* Task directions
Where a line of the data below has the string "Image", copy that line.
#### Provided data
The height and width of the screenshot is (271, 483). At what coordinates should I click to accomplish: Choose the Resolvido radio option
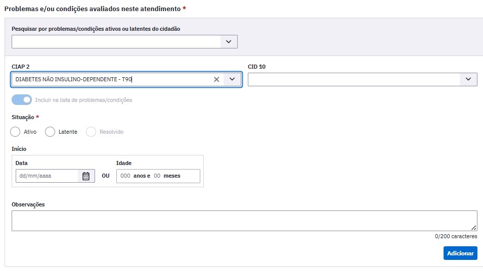point(91,132)
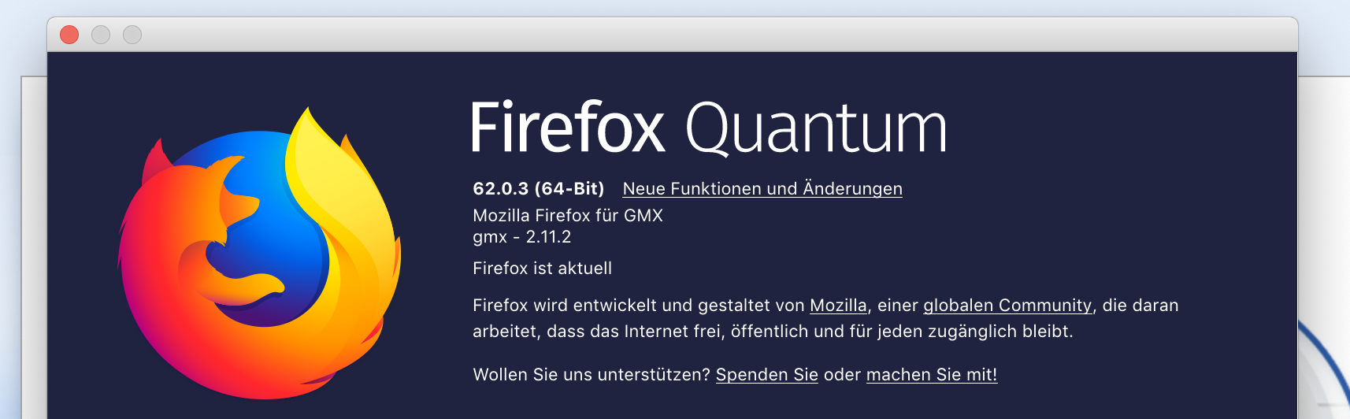Click the gmx - 2.11.2 build label
Screen dimensions: 1350x419
point(521,237)
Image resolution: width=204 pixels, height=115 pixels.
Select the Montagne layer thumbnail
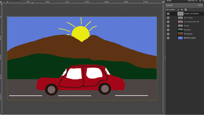[180, 34]
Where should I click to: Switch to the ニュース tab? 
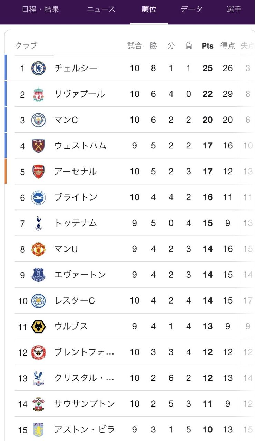[x=101, y=9]
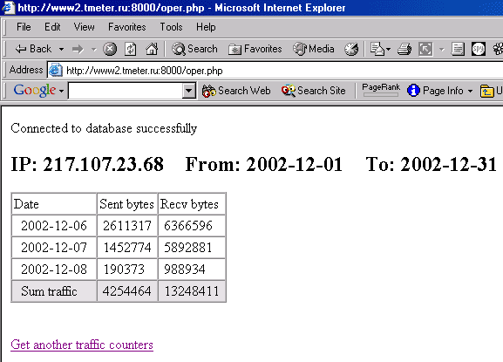Click the History clock icon
Viewport: 503px width, 362px height.
click(x=351, y=49)
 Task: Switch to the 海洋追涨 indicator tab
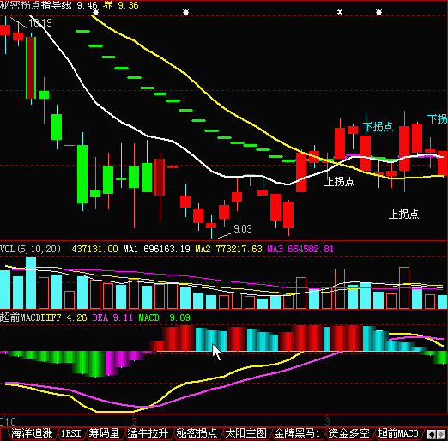(x=32, y=433)
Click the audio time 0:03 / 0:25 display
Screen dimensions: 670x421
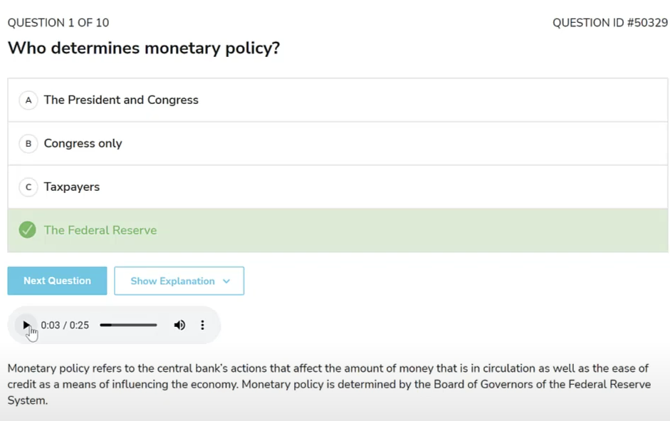click(65, 326)
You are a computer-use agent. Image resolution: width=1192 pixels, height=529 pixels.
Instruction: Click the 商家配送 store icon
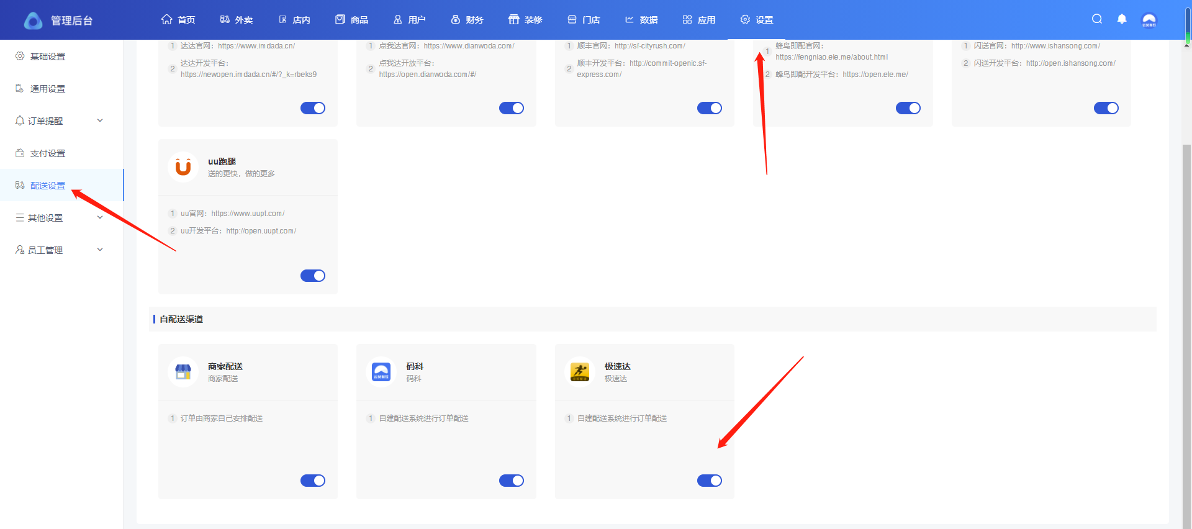[183, 372]
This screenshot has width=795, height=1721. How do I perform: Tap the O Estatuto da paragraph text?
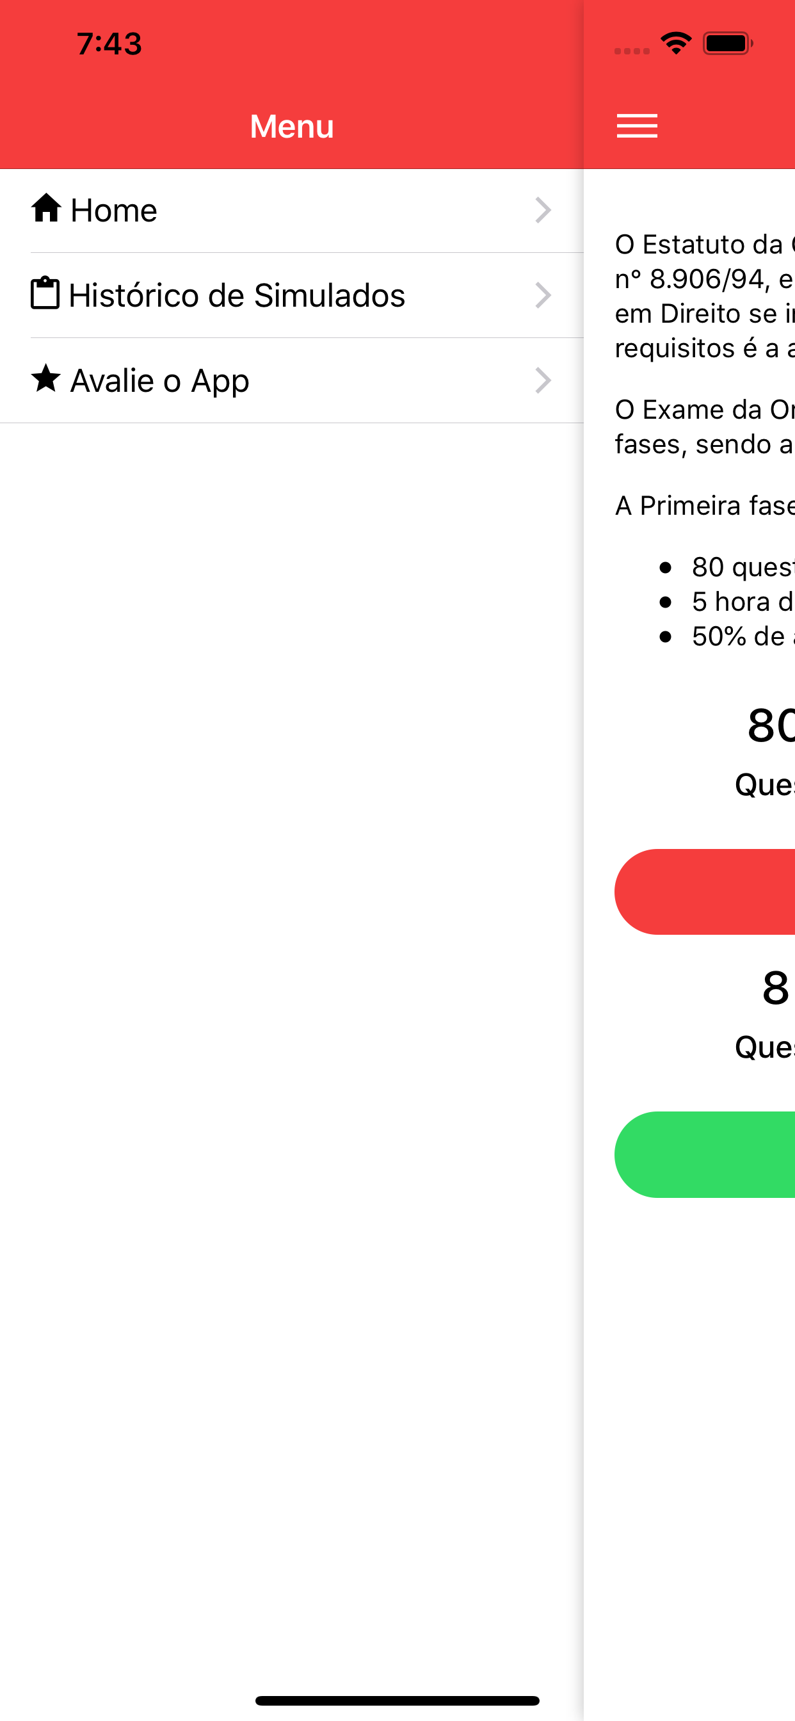(x=705, y=296)
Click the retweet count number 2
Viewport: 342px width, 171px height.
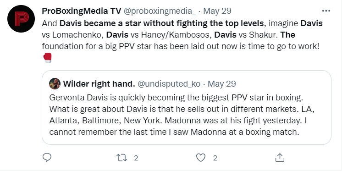[136, 158]
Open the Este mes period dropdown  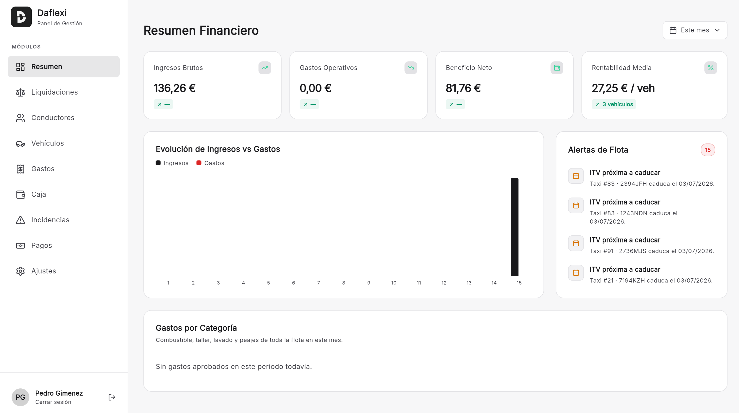tap(695, 30)
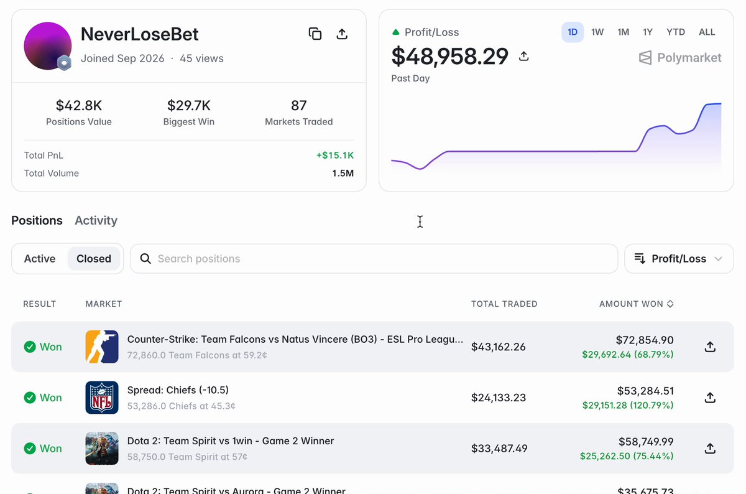The height and width of the screenshot is (494, 746).
Task: Click the NFL logo thumbnail
Action: [102, 398]
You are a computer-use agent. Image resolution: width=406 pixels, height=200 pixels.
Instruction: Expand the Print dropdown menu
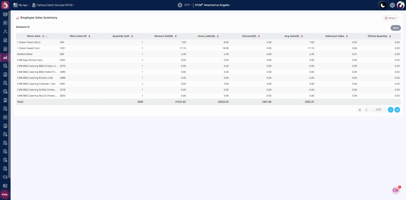click(391, 18)
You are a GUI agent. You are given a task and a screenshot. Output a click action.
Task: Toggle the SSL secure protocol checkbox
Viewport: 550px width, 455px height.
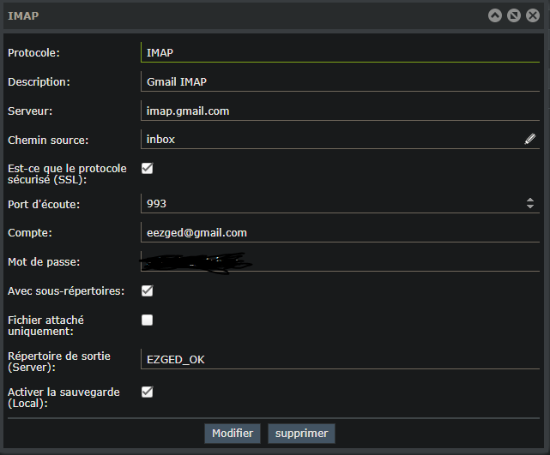pyautogui.click(x=147, y=168)
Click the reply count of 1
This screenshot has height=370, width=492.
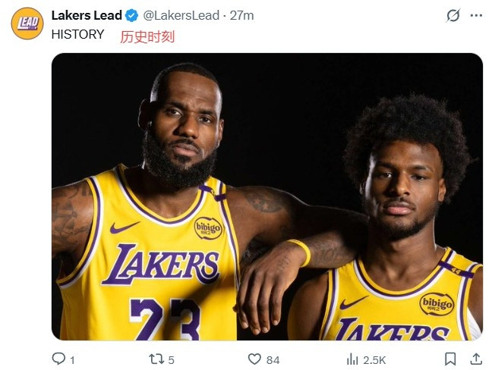coord(72,359)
########
* Written answer
Image resolution: width=204 pixels, height=115 pixels.
You are a computer-use agent. Image resolution: width=1192 pixels, height=529 pixels.
You are a computer-use agent. Image resolution: width=406 pixels, height=200 pixels.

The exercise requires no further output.